Il m’a fallu improviser ce soir-là. J’ai écrit un sketch sur Jean-Claude Gaudin (NDLR : actuel maire de Marseille). C’était un mix de stand up et de brèves de comptoir. Le public a adoré et en a redemandé. Je pense qu’à l’époque les Marseillais souffraient encore de la perte d’Elie Kakou. Ils voulaient un nouvel artiste aussi truculent.

Depuis ZIZE a fait un beau parcours. La famille mamma mia ne cesse de tourner. À quand la suite ?

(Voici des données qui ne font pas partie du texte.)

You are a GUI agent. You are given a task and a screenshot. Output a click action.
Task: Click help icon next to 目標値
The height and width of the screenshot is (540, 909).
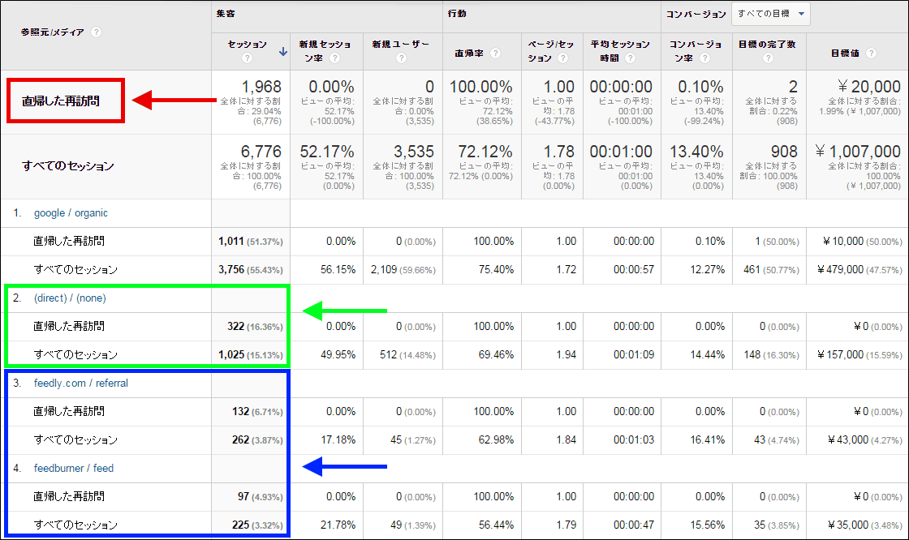871,54
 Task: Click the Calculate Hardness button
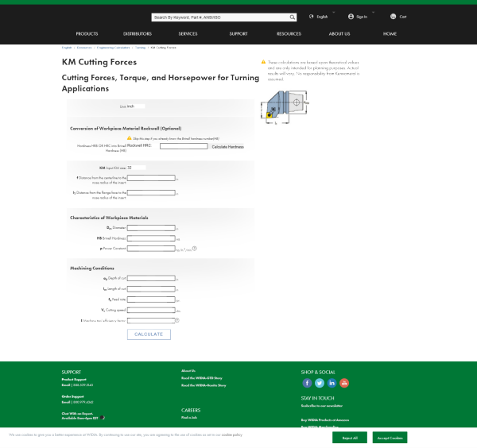click(227, 146)
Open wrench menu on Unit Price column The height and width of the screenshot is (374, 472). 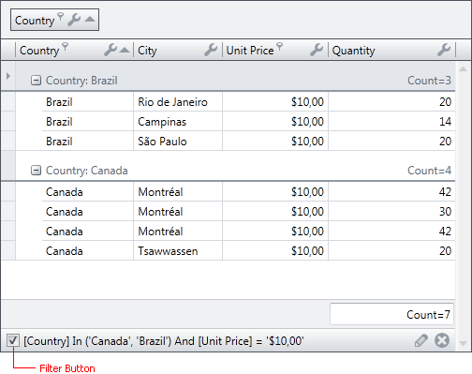tap(317, 50)
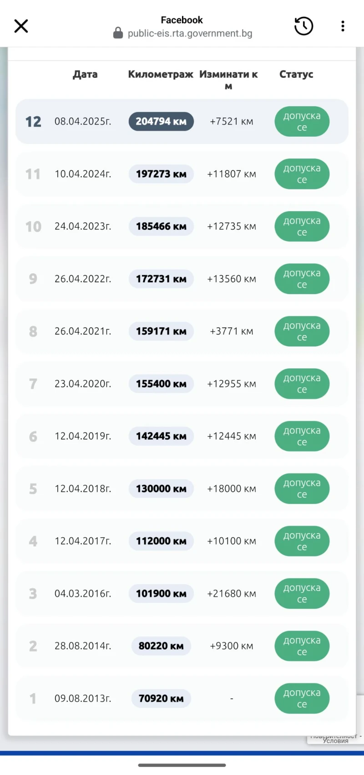Select row number 8 dated 26.04.2021
The height and width of the screenshot is (775, 364).
(x=82, y=331)
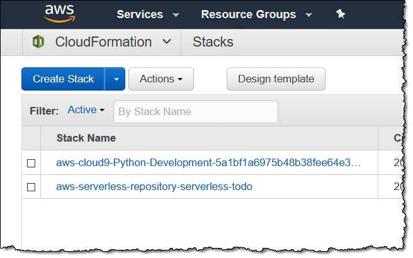Viewport: 413px width, 258px height.
Task: Click the Design template button
Action: pos(276,79)
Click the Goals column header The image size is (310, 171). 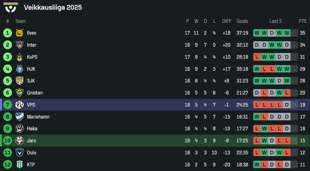242,21
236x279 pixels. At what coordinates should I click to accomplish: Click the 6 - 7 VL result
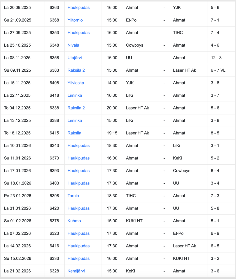pyautogui.click(x=218, y=70)
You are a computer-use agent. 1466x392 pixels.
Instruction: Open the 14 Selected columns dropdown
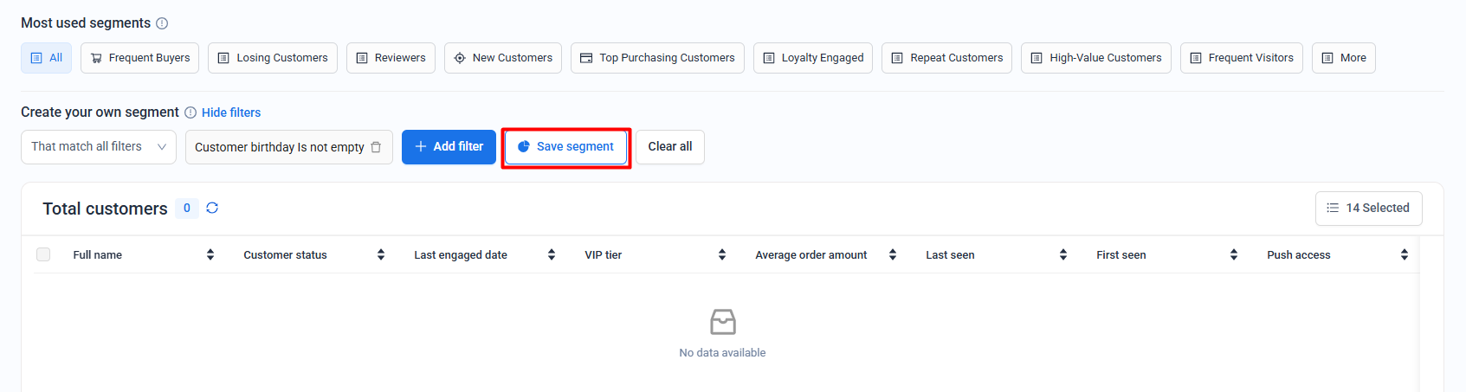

Depuis 2016, j’ai joué près de 450 fois ce spectacle. Sa suite est écrite depuis longtemps. Comme vous le savez dans l’actuel spectacle ZIZE marie son premier fils – un kakou inculte – mais dans le prochain elle divorce et s’installe à Paris avec son deuxième fils. Il est gay pour son plus grand bonheur ! Ils vont aller vivre dans le Marais … en espérant que cela ne soit pas trop humide. À Paris, ZIZE devient une cougar et se lâche. S’essayant à tous les hommes ! Dans ce spectacle, non seulement je fais passer un message qu’un parent peut se réjouir que son enfant soit homosexuel(le) mais également qu’une femme de 60 ans peut être sexy et libérée. C’est une réponse à Yann Moix qui a dit « Je suis incapable d’aimer une femme de 50 ans … je trouve ça trop vieux ». Le spectacle sera ponctué de chansons et devrait être joué à la fin de l’année 2020 … mais j’ai tellement de contrats à honorer que je ne peux être plus précis sur la date de première.

Ça c’est l’effet La France a un incroyable talent, non ?

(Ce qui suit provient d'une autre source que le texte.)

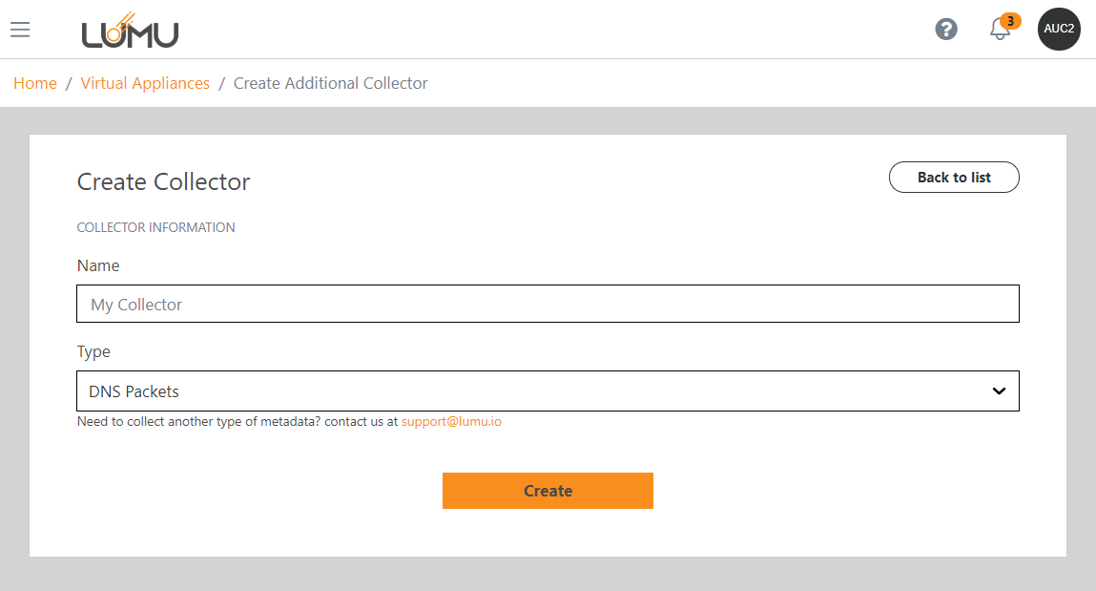
Task: Open the hamburger navigation menu
Action: (20, 30)
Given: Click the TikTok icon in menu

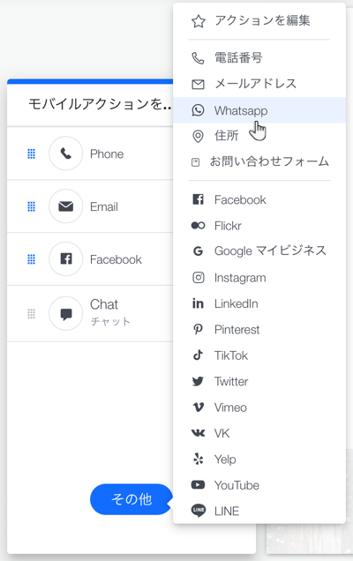Looking at the screenshot, I should [198, 355].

Oui. Mon passage dans cette émission regardée par 3,5 millions de personnes bouleverse une carrière et je m’en félicite. Vous savez le chemin a été long pour avoir cette reconnaissance. La France est tellement fermée à des personnages comme ZIZE : blonde, grosse, marseillaise, jouée par un homme … il y a un vrai blocus. Même mon attaché de presse était sceptique sur la pièce. D’ailleurs j’ai joué 160 fois à la Comédie Caumartin à Paris et n’ai eu aucun article, hormis dans la presse spécialisée. À quand une émission à la Ru Paul, à quand une drag queen, un transformiste dans une série TV ? Plus belle la vie a intégré une drag queen me dit-on … mais c’est faux c’est un comédien qu’on maquille comme un transformiste. Je le sais : j’ai été conseiller pour la série. Cela fait des années que je demande à intégrer la série, sans en faire un combat, mais car le public le demande mais rien … La France n’est pas l’Allemagne : elle n’est pas prête à célébrer ses transformistes mais j’ai bon espoir que ZIZE bouge la donne.

Propos recueillis par Cédric Chaory.